Honest, raw and vulnerable

That is what I’m going to do here, today. Be honest, raw and vulnerable.

I have been up from 07:30 pondering life, actually I’ve been pondering how I have fallen very much so, during the last 2 days. I’m not going to lie, or sugar coat or try to make excuses today.

Last week was really fucking shit. Let me tell you that from the start. I felt my energy deplete, the self critical, destructive voices in my head got louder and louder. This has been happening for a few weeks and I’ve been trying to remain strong and positive but last week it all came to head. I self harmed 3 days in a row, not in ways that are obvious to anyone but I did. Talking to my therapist about it on Friday and she seemed appauled. I have a weird relationship with self harm anyway, I never see it as bad as it is on myself but maybe that’s because I don’t care enough about myself to see it as atrocious. But yes she seemed appauled at my actions and behaviour and if I’m honest a little frustrated. With me, with having to go back to crisis plans and crisis management which we have done 50 billion times over.

Sunday evening, all of Monday and Tuesday I don’t really remember. And it is that which worries me more. It’s like my own brain is failing me.

But what I’ve come to realise is that I’ve been getting steadily worse over a 3 – 4 week period and that is the amount of time my alcoholic flat mate has been back. I have noticed that I’ve just stopped. Stopped caring. Stopped trying with life, people, friends, therapy both group and individual therapy. Stopped thinking. Just stopped. And I think or rather I’m more certain than not is that I’ve been thrust back into survival mode, never knowing what is going to happen when I arrive home, making sure that my reactions aren’t too much or cause trouble. Feeling insecure and unsafe in myself and my surroundings. Going back to and reliving the same emotions that were within me throughout my whole childhood and unable to stop or control them.

I am doing the bare minimum to get by. I am in some kind of automatic mode, in a weird world, whereby time just flies by and I don’t know what day or hour or season it is. Whereby everything just accumaltes into one big mass until pop, I’m done.
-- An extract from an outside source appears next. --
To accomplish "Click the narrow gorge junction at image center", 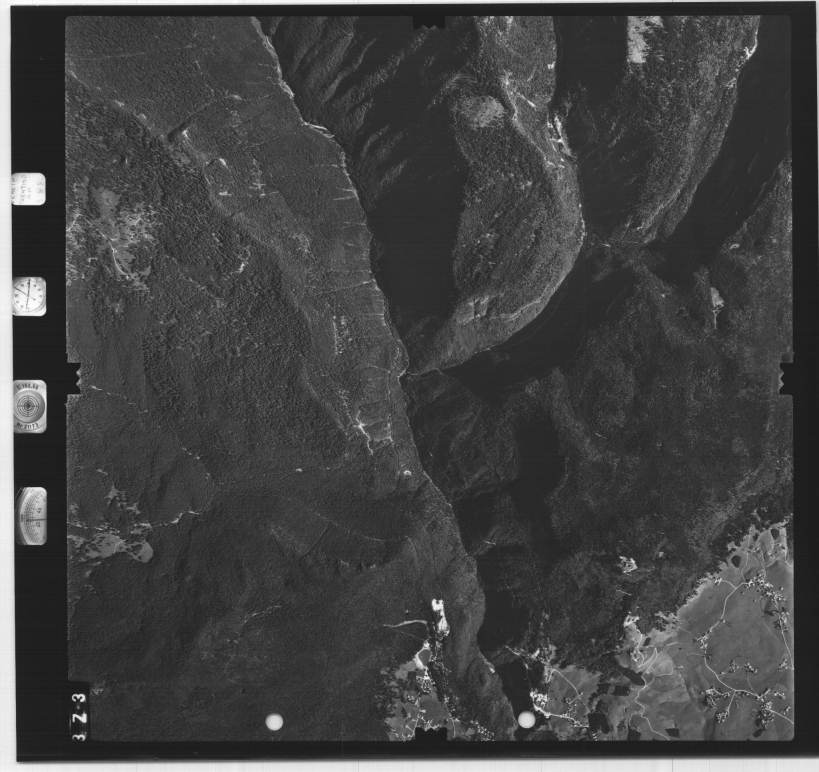I will (405, 371).
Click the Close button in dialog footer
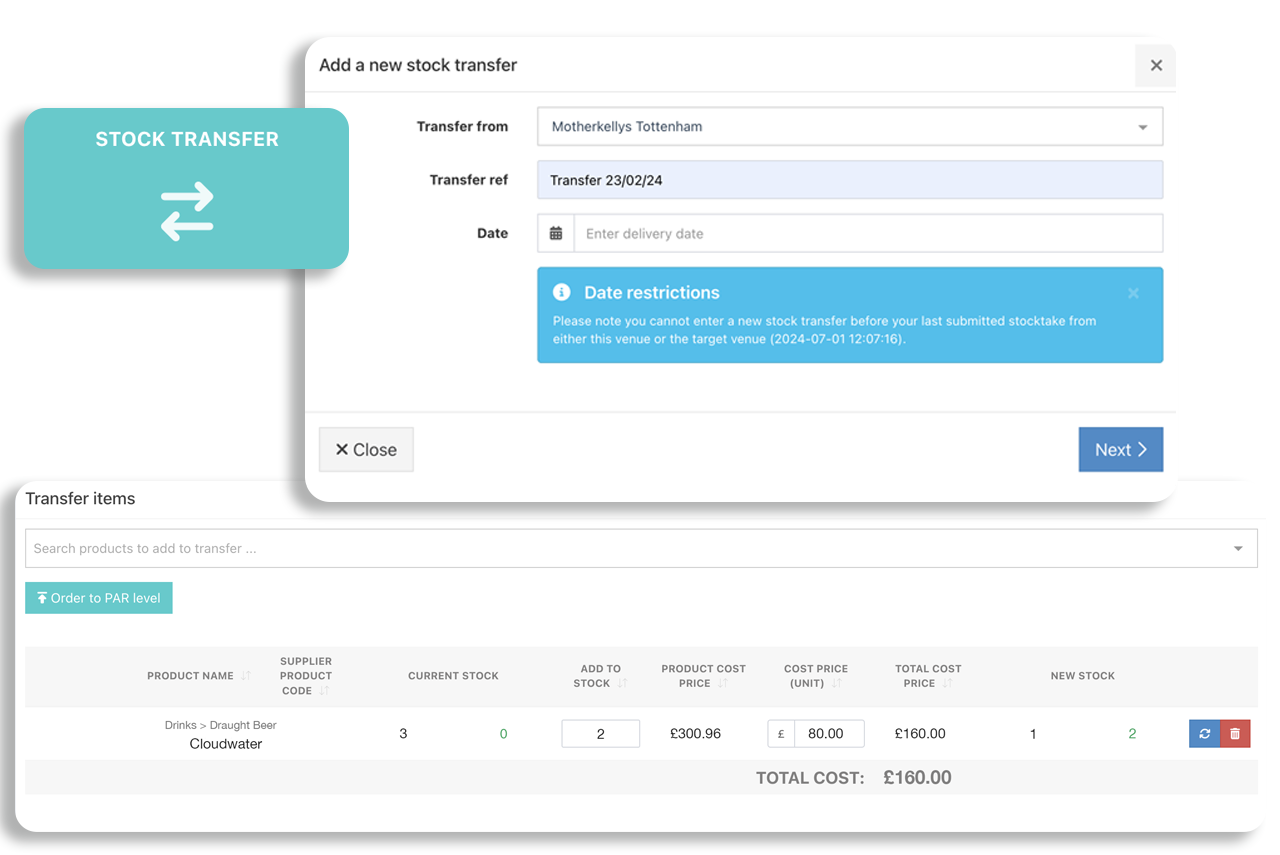The width and height of the screenshot is (1280, 855). 366,450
And I know the signs very well but when I start falling I can’t stop until I have fallen off that bridge, caused havoc or stopped. I can’t tell anyone what is happening until it’s over and I begin to start to have a little bit of strengh to start trying again. To start breathing and noticing things. To see the seasons start to change by the flowers starting to grow and feel the wind on my face and to feel sad and lonely and upset and angry and just okay. To not go to sleep and wake up exhausted but to sleep and be a part of this world once again.

This time round, I appear to have noticed the fall quicker or maybe I’ve fallen quicker but I am trying to work through this, even if it’s forcing myself out on my bike to get some food which I can’t really afford but it gets me out, or if it’s sticking ridigly to routines and attending therapy and going to the cinema on a lazy sunday rather than watching the rugby alone and running 3 times per week and going to work and making food from scratch, All those things that fall by the way side when my mind is not okay. When I know that I’m not okay.

Maybe today or tomorrow I will begin to laugh again and sleep better and feel a tiny bit better.

Thank you, if you’ve managed to get to the bottom of this long post, I appreciate it!